** Opening Dataset content block **
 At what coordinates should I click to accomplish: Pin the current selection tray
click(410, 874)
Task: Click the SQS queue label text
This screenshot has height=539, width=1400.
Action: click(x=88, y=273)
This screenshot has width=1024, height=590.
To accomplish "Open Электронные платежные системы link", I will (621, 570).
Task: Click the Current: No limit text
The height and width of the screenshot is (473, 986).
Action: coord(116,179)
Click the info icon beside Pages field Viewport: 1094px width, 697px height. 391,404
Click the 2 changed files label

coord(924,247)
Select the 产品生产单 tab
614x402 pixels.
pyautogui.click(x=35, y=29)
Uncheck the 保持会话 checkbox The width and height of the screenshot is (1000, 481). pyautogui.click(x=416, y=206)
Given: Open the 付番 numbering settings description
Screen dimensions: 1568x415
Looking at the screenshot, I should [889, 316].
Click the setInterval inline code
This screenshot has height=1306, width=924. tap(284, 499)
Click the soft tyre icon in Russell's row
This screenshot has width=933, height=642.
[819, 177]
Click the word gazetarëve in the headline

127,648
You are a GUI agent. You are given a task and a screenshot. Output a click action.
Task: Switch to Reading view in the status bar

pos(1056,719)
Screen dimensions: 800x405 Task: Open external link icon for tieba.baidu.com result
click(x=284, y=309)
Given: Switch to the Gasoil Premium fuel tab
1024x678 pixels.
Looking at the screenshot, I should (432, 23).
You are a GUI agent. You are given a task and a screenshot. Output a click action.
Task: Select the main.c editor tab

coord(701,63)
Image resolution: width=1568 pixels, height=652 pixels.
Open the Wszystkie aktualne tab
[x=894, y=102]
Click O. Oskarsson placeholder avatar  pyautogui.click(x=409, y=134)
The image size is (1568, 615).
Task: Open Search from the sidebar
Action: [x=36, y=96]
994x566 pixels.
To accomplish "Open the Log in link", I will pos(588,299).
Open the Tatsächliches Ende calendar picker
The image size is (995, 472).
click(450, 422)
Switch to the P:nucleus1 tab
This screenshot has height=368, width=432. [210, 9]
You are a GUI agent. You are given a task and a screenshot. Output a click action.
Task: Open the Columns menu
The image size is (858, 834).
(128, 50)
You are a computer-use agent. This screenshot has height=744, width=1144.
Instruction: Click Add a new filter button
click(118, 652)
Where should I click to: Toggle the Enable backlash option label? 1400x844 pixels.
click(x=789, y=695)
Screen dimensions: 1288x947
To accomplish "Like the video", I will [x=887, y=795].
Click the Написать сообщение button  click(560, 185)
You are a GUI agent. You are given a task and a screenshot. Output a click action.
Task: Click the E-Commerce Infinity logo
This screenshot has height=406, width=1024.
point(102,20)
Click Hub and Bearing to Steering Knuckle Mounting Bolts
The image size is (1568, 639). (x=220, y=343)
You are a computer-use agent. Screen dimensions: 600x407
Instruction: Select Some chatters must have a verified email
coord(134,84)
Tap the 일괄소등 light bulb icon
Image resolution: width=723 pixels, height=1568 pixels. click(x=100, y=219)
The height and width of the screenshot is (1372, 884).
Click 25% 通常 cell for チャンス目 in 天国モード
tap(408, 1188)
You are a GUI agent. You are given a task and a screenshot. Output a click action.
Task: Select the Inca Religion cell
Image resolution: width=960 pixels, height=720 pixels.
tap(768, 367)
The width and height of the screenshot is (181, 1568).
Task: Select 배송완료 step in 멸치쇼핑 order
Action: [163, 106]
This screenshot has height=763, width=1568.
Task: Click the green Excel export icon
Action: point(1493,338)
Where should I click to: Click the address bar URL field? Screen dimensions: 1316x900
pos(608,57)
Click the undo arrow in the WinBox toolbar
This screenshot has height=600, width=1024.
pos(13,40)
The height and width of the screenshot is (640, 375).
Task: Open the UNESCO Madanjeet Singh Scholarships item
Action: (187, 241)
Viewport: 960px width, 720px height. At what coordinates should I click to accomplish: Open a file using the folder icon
** Closing Dataset content block **
Problem to work on
Transcribe every entry in the listing, word for word.

Answer
 At what coordinates should I click to accomplish: Pin the current selection tray
click(410, 874)
Task: Click the SQS queue label text
This screenshot has height=539, width=1400.
Action: click(x=88, y=273)
This screenshot has width=1024, height=590.
To accomplish "Open Электронные платежные системы link", I will (621, 570).
Task: Click the Current: No limit text
The height and width of the screenshot is (473, 986).
Action: coord(116,179)
Click the info icon beside Pages field Viewport: 1094px width, 697px height. 391,404
Click the 2 changed files label

coord(924,247)
Select the 产品生产单 tab
614x402 pixels.
pyautogui.click(x=35, y=29)
Uncheck the 保持会话 checkbox The width and height of the screenshot is (1000, 481). pyautogui.click(x=416, y=206)
Given: Open the 付番 numbering settings description
Screen dimensions: 1568x415
Looking at the screenshot, I should [889, 316].
Click the setInterval inline code
This screenshot has height=1306, width=924. tap(284, 499)
Click the soft tyre icon in Russell's row
This screenshot has width=933, height=642.
[819, 177]
Click the word gazetarëve in the headline

127,648
You are a GUI agent. You are given a task and a screenshot. Output a click action.
Task: Switch to Reading view in the status bar

pos(1056,719)
Screen dimensions: 800x405 Task: Open external link icon for tieba.baidu.com result
click(x=284, y=309)
Given: Switch to the Gasoil Premium fuel tab
1024x678 pixels.
Looking at the screenshot, I should (432, 23).
You are a GUI agent. You are given a task and a screenshot. Output a click action.
Task: Select the main.c editor tab

coord(701,63)
Image resolution: width=1568 pixels, height=652 pixels.
Open the Wszystkie aktualne tab
[x=894, y=102]
Click O. Oskarsson placeholder avatar  pyautogui.click(x=409, y=134)
The image size is (1568, 615).
Task: Open Search from the sidebar
Action: [x=36, y=96]
994x566 pixels.
To accomplish "Open the Log in link", I will pos(588,299).
Open the Tatsächliches Ende calendar picker
The image size is (995, 472).
click(450, 422)
Switch to the P:nucleus1 tab
This screenshot has height=368, width=432. [210, 9]
You are a GUI agent. You are given a task and a screenshot. Output a click action.
Task: Open the Columns menu
The image size is (858, 834).
(128, 50)
You are a computer-use agent. This screenshot has height=744, width=1144.
Instruction: Click Add a new filter button
click(118, 652)
Where should I click to: Toggle the Enable backlash option label? 1400x844 pixels.
click(x=789, y=695)
Screen dimensions: 1288x947
To accomplish "Like the video", I will [x=887, y=795].
Click the Написать сообщение button  click(560, 185)
You are a GUI agent. You are given a task and a screenshot. Output a click action.
Task: Click the E-Commerce Infinity logo
This screenshot has height=406, width=1024.
point(102,20)
Click Hub and Bearing to Steering Knuckle Mounting Bolts
The image size is (1568, 639). (x=220, y=343)
You are a computer-use agent. Screen dimensions: 600x407
Instruction: Select Some chatters must have a verified email
coord(134,84)
Tap the 일괄소등 light bulb icon
Image resolution: width=723 pixels, height=1568 pixels. click(x=100, y=219)
The height and width of the screenshot is (1372, 884).
Click 25% 通常 cell for チャンス目 in 天国モード
tap(408, 1188)
You are a GUI agent. You are given a task and a screenshot. Output a click action.
Task: Select the Inca Religion cell
Image resolution: width=960 pixels, height=720 pixels.
tap(768, 367)
The width and height of the screenshot is (181, 1568).
Task: Select 배송완료 step in 멸치쇼핑 order
Action: [163, 106]
This screenshot has height=763, width=1568.
Task: Click the green Excel export icon
Action: point(1493,338)
Where should I click to: Click the address bar URL field? Screen dimensions: 1316x900
pos(608,57)
Click the undo arrow in the WinBox toolbar
This screenshot has height=600, width=1024.
pos(13,40)
The height and width of the screenshot is (640, 375).
Task: Open the UNESCO Madanjeet Singh Scholarships item
Action: (187, 241)
Viewport: 960px width, 720px height. At what coordinates should I click to accomplish: Open a file using the folder icon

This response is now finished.